* Supplied text:
"""

A method (10) for the recovery of nickel and cobalt from leach solutions in the presence of iron and/or chrome, the method comprising the steps of: i) adding a reductant (13) to a leach solution containing nickel, cobalt and iron, such that any iron present as ferric sulphate is reduced to ferrous sulphate and/or any hexavalent chrome is reduced to trivalent chrome; ii) neutralising (14) at least a portion of the free acid through addition of a neutralising agent; iii) further addition of the reducing agent (15) to ensure all iron present remains in the ferrous form and/or any chrome remains in the trivalent form; iv) heating the solution prior to mixed sulphide precipitation; v) adding a mixed sulphide seed (21) and hydrogen sulphide (22) to effect precipitation (20) of the nickel and cobalt in the form of a mixed sulphide product (24); and vi) maintaining this mixture in the presence of hydrogen sulphide (22) for the required residence time to effect complete precipitation of the mixed sulphide product (24).

Description

"Method for the Precipitation of Nickel"
Field of the Invention
The present invention relates to a method for the precipitation of nickel. More particularly, the present invention is a hydrometallurgical method for the preferential precipitation of nickel and cobalt sulphides from solutions containing iron and/or chrome. Additionally, the method is intended to substantially avoid the formation of sulphide scale during the precipitation process.

"""

* Records shown:
"""

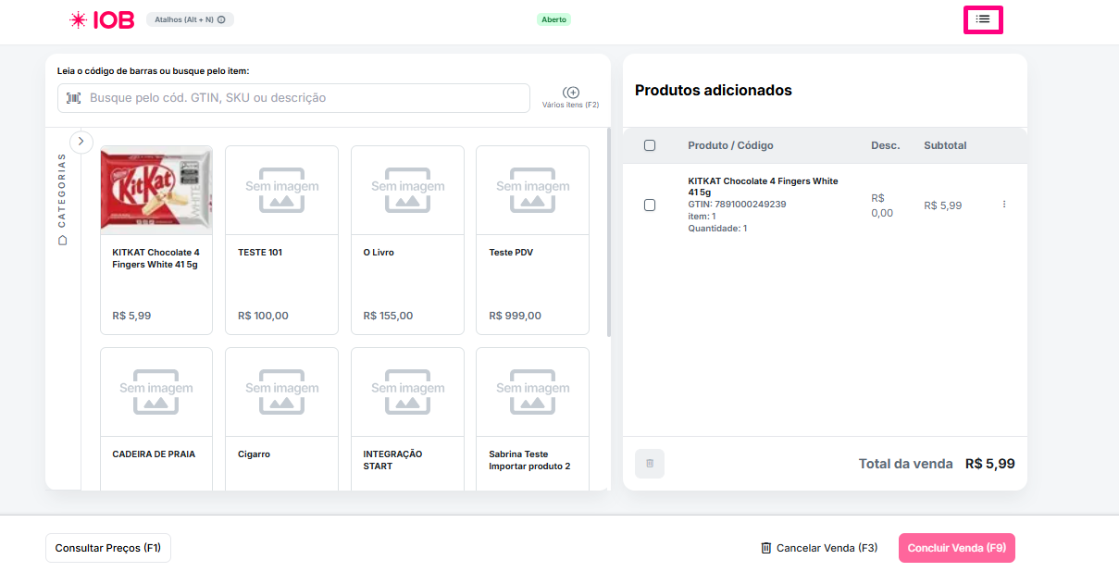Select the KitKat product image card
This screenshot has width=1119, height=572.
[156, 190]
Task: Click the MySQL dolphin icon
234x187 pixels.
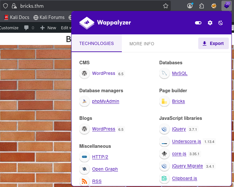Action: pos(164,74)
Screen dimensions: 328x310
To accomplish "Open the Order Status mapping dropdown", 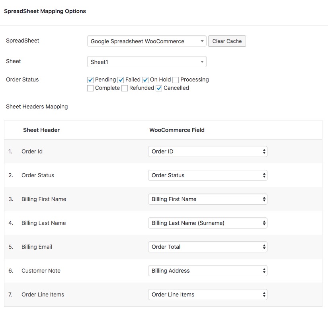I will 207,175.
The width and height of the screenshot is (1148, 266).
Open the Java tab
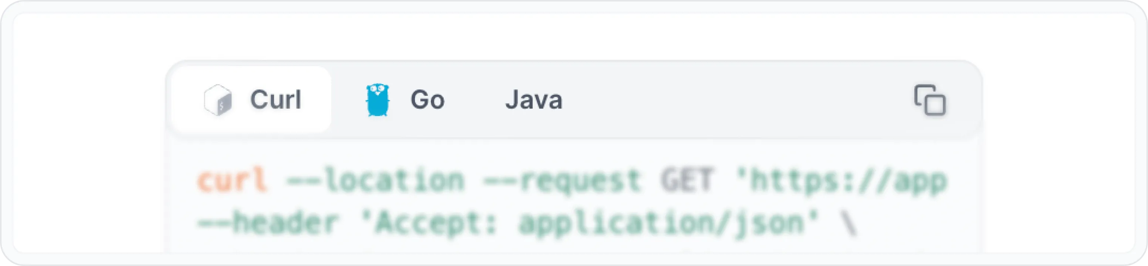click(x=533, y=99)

"""
"""

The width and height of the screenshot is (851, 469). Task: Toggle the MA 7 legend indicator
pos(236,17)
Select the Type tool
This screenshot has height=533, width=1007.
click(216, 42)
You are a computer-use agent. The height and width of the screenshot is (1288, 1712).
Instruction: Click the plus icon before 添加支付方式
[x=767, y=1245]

"""
"""

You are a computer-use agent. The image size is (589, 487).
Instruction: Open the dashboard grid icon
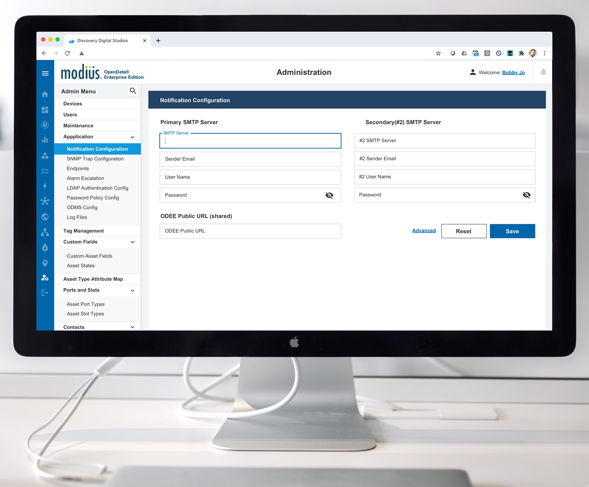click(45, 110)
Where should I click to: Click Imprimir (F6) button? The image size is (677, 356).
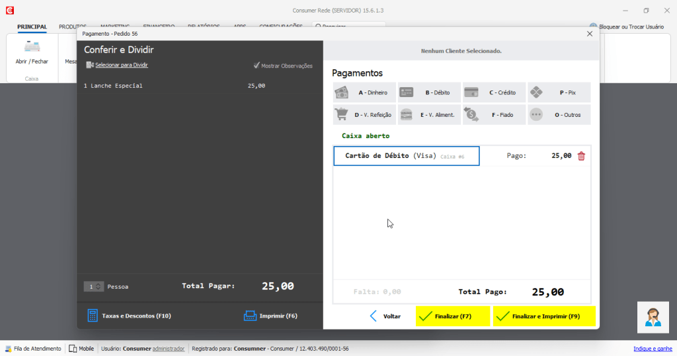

"""

* Problem requirements:
Can you write out the nickel precipitation text from "Field of the" up to and including "the precipitation process.", word for word? The data bears no relation to the nickel precipitation text.

* Solution for this exercise:
Field of the Invention
The present invention relates to a method for the precipitation of nickel. More particularly, the present invention is a hydrometallurgical method for the preferential precipitation of nickel and cobalt sulphides from solutions containing iron and/or chrome. Additionally, the method is intended to substantially avoid the formation of sulphide scale during the precipitation process.